Determine how many lines in the entries below include "Open". The reply should be that number and nothing else.

[Collection entries]
=====

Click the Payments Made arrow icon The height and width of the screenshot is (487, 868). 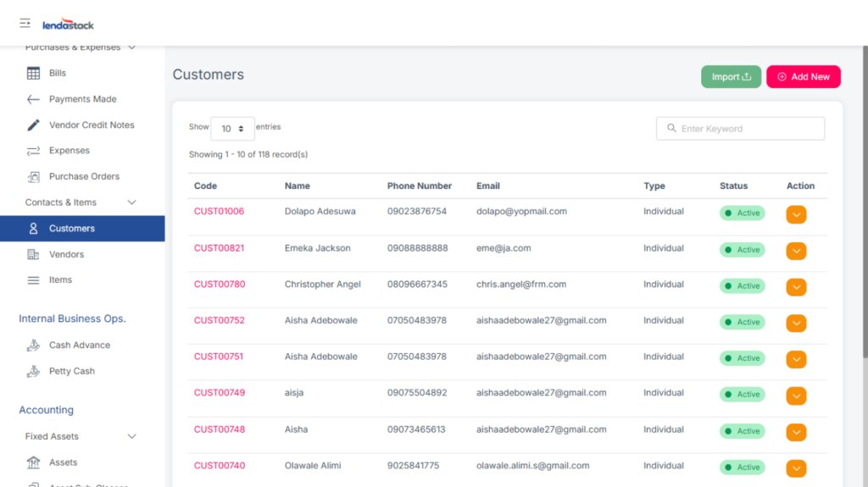[34, 99]
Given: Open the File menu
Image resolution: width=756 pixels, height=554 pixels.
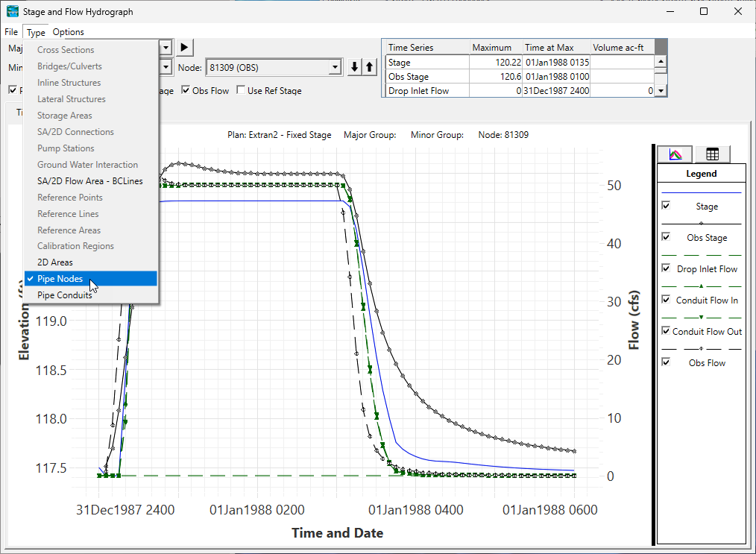Looking at the screenshot, I should point(10,32).
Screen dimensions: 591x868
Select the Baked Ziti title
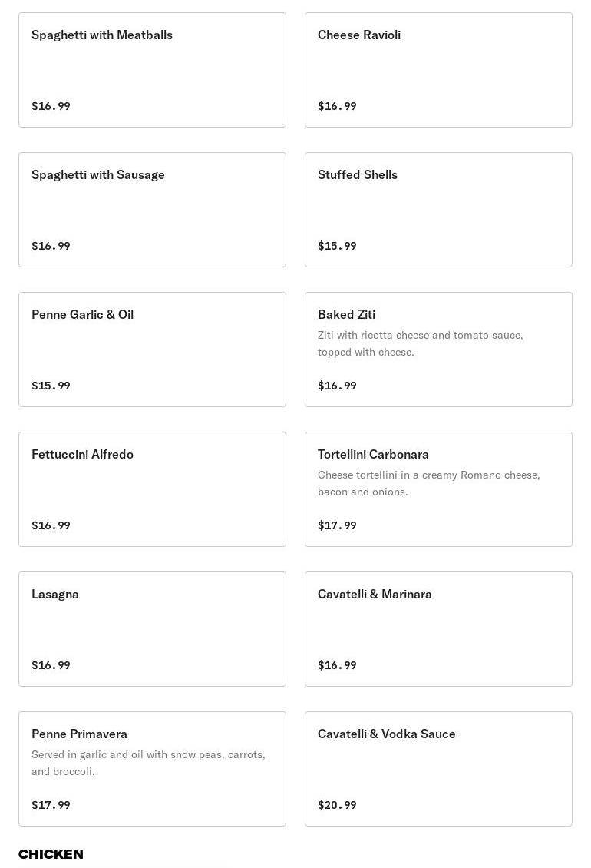pos(346,314)
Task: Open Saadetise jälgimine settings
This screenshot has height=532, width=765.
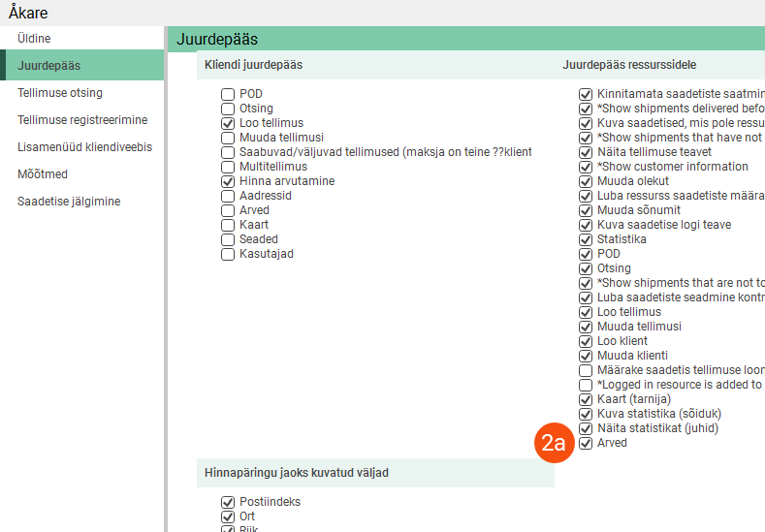Action: pyautogui.click(x=68, y=202)
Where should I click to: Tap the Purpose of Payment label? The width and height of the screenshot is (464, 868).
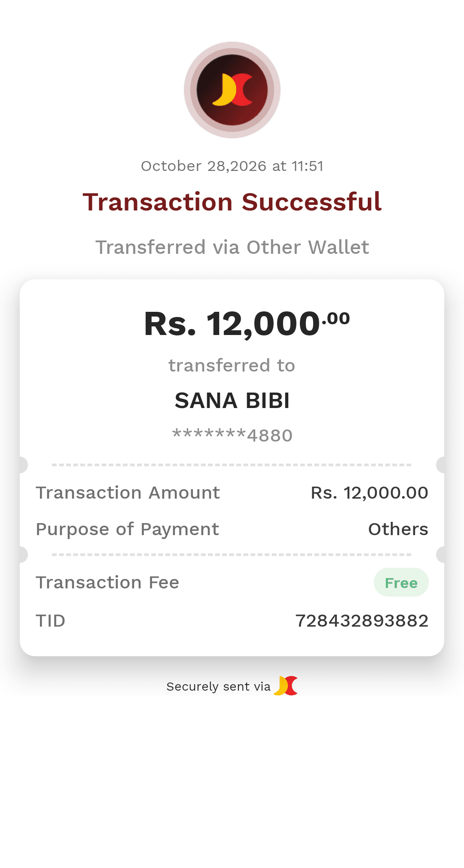[x=128, y=530]
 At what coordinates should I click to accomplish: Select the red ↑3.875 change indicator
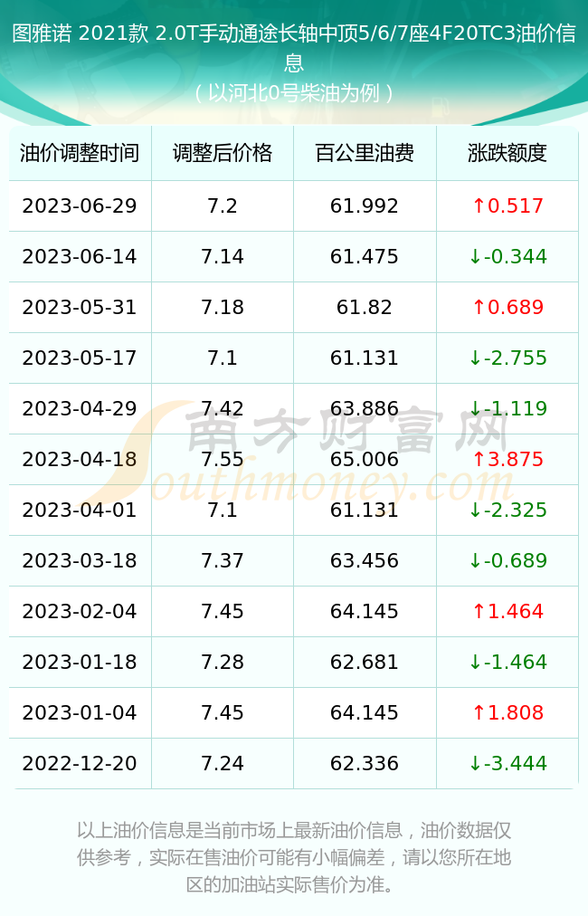[x=507, y=459]
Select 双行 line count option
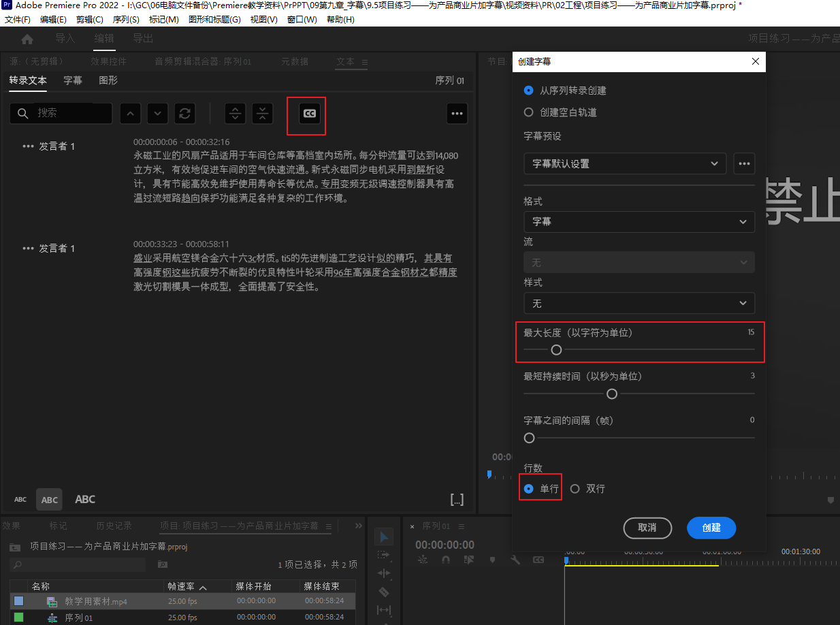 [x=575, y=489]
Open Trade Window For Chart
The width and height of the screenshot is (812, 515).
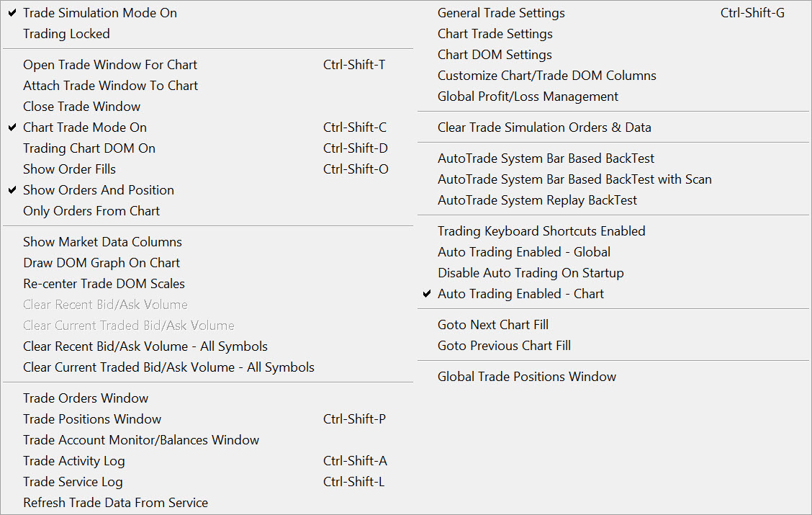pyautogui.click(x=109, y=65)
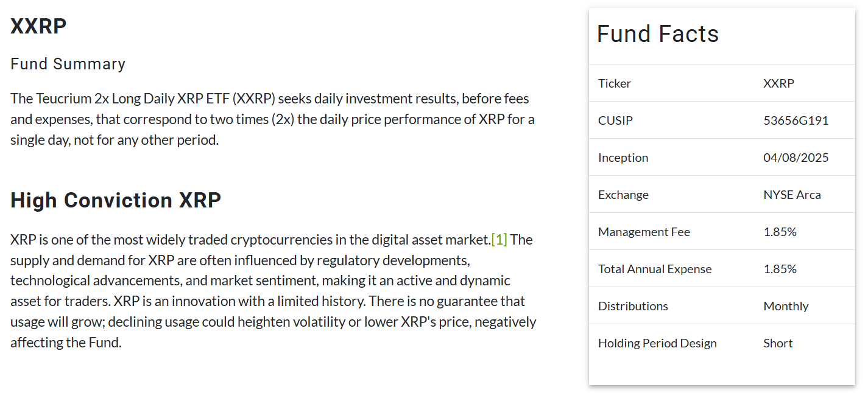Click the Monthly distributions value
The image size is (868, 393).
786,306
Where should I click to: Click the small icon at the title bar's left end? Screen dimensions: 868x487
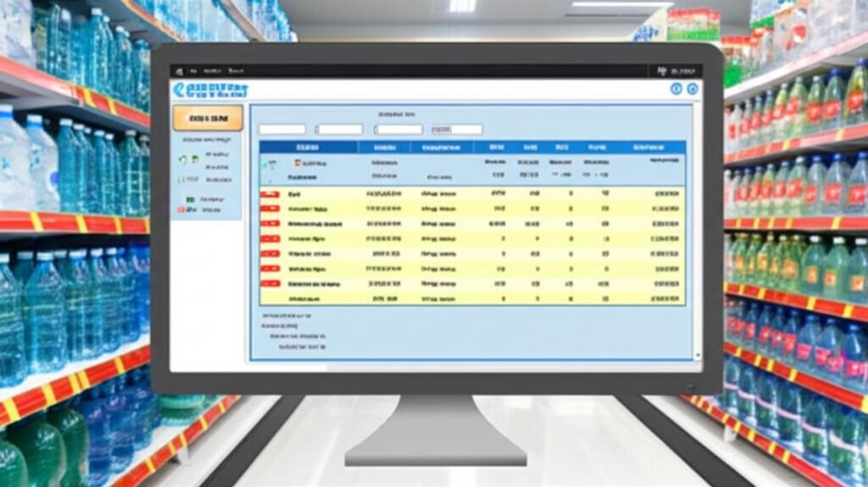tap(178, 70)
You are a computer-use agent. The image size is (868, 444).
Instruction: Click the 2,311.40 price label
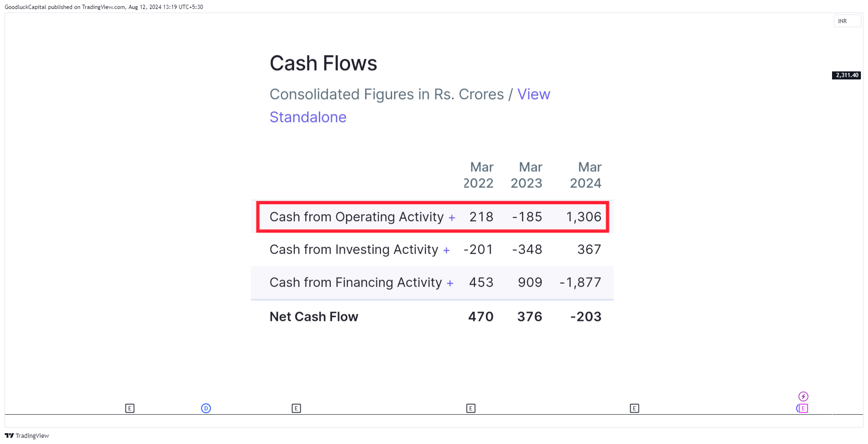(846, 75)
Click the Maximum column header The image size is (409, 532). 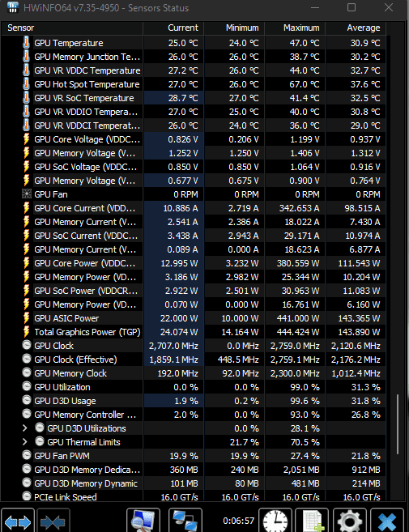coord(295,28)
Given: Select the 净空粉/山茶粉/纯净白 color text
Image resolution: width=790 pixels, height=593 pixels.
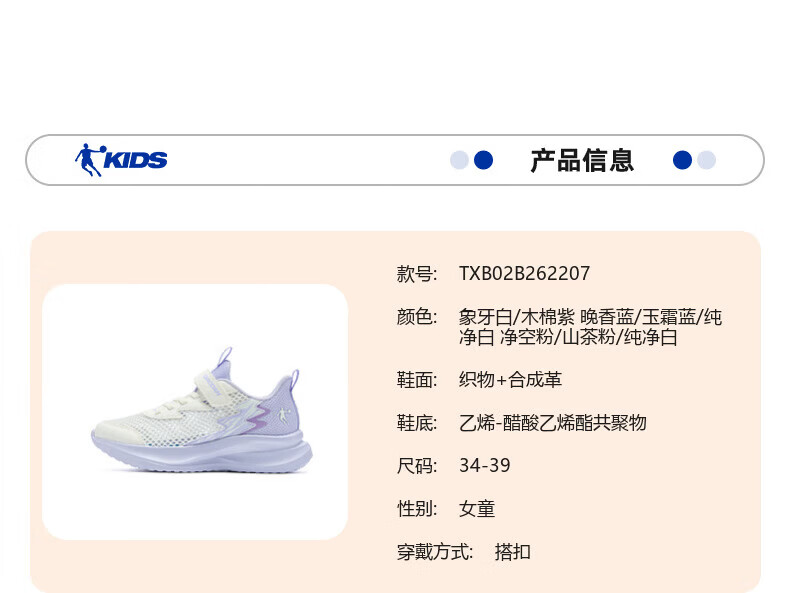Looking at the screenshot, I should pos(588,337).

=====

__FINISHED EXERCISE__:
3